DOCUMENT PASSAGE:
>>

In order to reduce the number of variables produced by physical measurements and body composition tests and to obtain robust and representative component scores to apply in subsequent analyses, we used a PCA. We checked the assumptions of this analysis by looking for multicollinearity (>0.9) or singularity (= 0.0) between variables by a bivariate correlation. For body composition measures, we found a high correlation between body weight, body fat, muscle mass, bone mass, and total body water (rs > 0.817). For later regression analysis, we have therefore decided to keep body weight as the most representative variable that includes all body composition measures. It is a frequently used measure of body size, thus allowing for a comparison with previous research. Analysis of AC data yielded by the Wingate test measurements revealed a high correlation between maximum performance, average performance, AC, and decrease of performance (rs > 0.9). In view of these results, and because we use maximal performance also in other measurements, we decided to use maximum performance as a variable in the PCA. After these initial adjustments, assumptions of the analysis were met.

We subjected maximal isometric strength measurements to the PCA. This produced a single component which we labeled “Isometric strength.” Next, we entered spirometry test measurements into the PCA, which resulted in a component we labeled “Lung capacity.” Anaerobic capacity measurements also yielded a single component, the “Anaerobic capacity.” The resulting components and their loadings are listed in the Supplementary Materials, Table S1.

Data Availability

Datasets generated and analyzed during the current study are available in the Supplementary Material of this article (Dataset athletes.XLSX, Dataset rating.XLSX).


McDonald's ω scores of ratings by males (ω = 0.851), females (ω = 0.738), and total (ω = 0.795) showed a high inter-rater agreement. In subsequent analyses, we have therefore used mean fighting ability ratings. We have also found a high correlation between fighting ability ratings assigned by men and women (r = 0.972, 95% CI [0.95, 0.985], p < 0.001), which is why we decided to analyze the ratings of both sexes together. Independent samples t-test also showed no significant sex differences in ratings [t(86) = 0.041, p = 0.968, d = 0.009], which further supported our decision to analyze the ratings of both sexes together.

<<

LISTED ENTRIES:
>>

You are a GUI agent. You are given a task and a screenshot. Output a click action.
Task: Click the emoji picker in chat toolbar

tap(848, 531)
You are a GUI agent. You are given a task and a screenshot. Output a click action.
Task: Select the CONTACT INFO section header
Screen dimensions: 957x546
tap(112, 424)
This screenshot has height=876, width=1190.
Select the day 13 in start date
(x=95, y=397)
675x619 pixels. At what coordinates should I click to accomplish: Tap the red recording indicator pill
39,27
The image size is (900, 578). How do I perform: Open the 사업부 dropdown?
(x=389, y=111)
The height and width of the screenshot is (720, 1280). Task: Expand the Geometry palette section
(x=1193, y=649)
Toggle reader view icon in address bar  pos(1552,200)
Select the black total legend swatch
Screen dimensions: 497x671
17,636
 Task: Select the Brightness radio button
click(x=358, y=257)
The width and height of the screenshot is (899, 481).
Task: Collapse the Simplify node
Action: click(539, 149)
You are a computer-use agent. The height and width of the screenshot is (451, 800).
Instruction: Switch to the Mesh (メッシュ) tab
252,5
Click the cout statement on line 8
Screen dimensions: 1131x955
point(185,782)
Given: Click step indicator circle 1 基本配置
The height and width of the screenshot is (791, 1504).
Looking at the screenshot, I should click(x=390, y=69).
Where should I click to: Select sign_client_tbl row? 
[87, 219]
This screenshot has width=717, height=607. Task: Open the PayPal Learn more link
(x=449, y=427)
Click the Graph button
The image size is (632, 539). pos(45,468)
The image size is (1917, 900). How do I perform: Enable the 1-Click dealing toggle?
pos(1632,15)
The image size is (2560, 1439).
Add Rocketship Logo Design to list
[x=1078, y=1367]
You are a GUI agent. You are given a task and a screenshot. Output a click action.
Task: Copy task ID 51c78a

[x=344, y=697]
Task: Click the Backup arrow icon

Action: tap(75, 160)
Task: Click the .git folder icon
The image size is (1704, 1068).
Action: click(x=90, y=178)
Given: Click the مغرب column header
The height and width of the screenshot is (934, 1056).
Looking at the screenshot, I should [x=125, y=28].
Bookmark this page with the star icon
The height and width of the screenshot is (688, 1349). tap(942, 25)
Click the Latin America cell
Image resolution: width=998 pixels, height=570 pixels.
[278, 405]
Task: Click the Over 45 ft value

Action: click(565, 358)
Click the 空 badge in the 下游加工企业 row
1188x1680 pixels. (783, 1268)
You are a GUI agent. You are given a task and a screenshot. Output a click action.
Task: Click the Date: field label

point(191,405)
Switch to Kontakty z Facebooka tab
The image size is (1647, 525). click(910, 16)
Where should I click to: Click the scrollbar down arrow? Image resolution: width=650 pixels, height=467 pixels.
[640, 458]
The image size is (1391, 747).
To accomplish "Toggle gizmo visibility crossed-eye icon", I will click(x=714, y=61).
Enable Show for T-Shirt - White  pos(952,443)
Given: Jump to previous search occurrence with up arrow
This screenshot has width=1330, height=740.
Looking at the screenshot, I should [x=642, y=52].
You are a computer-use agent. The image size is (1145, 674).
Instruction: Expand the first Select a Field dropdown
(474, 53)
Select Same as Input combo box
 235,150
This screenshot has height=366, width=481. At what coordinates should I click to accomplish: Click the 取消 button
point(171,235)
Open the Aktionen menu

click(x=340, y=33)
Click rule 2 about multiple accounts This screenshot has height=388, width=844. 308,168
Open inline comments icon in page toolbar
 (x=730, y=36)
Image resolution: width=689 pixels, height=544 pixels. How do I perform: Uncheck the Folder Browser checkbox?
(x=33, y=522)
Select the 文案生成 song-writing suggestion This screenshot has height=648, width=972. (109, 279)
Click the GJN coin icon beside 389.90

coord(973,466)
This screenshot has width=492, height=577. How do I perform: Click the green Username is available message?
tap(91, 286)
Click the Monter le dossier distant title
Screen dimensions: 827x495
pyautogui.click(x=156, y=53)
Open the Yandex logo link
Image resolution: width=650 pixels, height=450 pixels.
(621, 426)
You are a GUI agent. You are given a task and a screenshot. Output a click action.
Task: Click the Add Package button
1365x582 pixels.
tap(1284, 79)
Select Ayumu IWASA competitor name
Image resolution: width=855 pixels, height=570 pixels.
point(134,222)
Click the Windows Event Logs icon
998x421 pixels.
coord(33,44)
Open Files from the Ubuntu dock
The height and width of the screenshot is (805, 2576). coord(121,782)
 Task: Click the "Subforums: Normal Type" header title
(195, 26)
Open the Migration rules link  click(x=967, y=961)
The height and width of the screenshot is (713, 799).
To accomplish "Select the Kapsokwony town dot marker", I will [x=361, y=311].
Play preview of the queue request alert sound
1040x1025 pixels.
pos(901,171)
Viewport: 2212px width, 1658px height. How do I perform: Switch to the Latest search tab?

<<

EXERCISE REQUIREMENTS:
**a.** Which body composition measures does the passage on athletes' measurements say were highly correlated with one another? List them all.
**b.** Translate this sentence from the passage on athletes' measurements into Spanish: "We subjected maximal isometric strength measurements to the PCA."
**c.** Pick up the passage on athletes' measurements and fighting ability ratings after its final sentence, and write the next few sentences of the analysis.
The material placed after the passage on athletes' measurements and fighting ability ratings is separate from it.

RESPONSES IN ORDER:
**a.** Body weight, body fat, muscle mass, bone mass, and total body water.

**b.** Sometimos las mediciones de fuerza isométrica máxima al PCA.

**c.**
Predictors of Perceived Fighting Ability

A multiple linear regression analysis was run to predict perceived fighting ability whereby age, weight, Isometric strength, Lung capacity, and AC components were all treated as independent predictors. The overall model was significant [F(5, 38) = 2.79, p = 0.031, R2 = 0.269], but none of the individual predictors statistically significantly predicted the perception of fighting ability: all ps > 0.05 (see Table 2).


Table 2. A summary of regression analysis for variables predicting the perceived fighting ability (fighters' age, body weight, Isometric strength, Lung capacity, and Anaerobic capacity component).

Actual Fighting Ability as a Predictor of Perceived Fighting Ability

Exploratory correlation analysis showed a positive correlation between fighter's age (r = 0.35, p = 0.018), weight (r = 0.341, p = 0.022), and perceived fighting ability, which is why we added these measures into the linear regression model. The overall model significantly predicted perceived fighting ability [F(3, 40) = 3.579, p = 0.022, R2 = 0.212]. Among the predictors, body weight significantly predicted perceived fighting ability (β = 0.31, t = 2.033, p = 0.049), but actual fighting ability (β = −0.175, t = −1.205, p = 0.235) nor age (β = 0.247, t = 1.669, p = 0.103) were statistically significantly related to perceived fighting ability (see Table 3).


Table 3. Summary of regression analysis for the relationship between perceived and actual fighting ability, fighters' age, and body weight.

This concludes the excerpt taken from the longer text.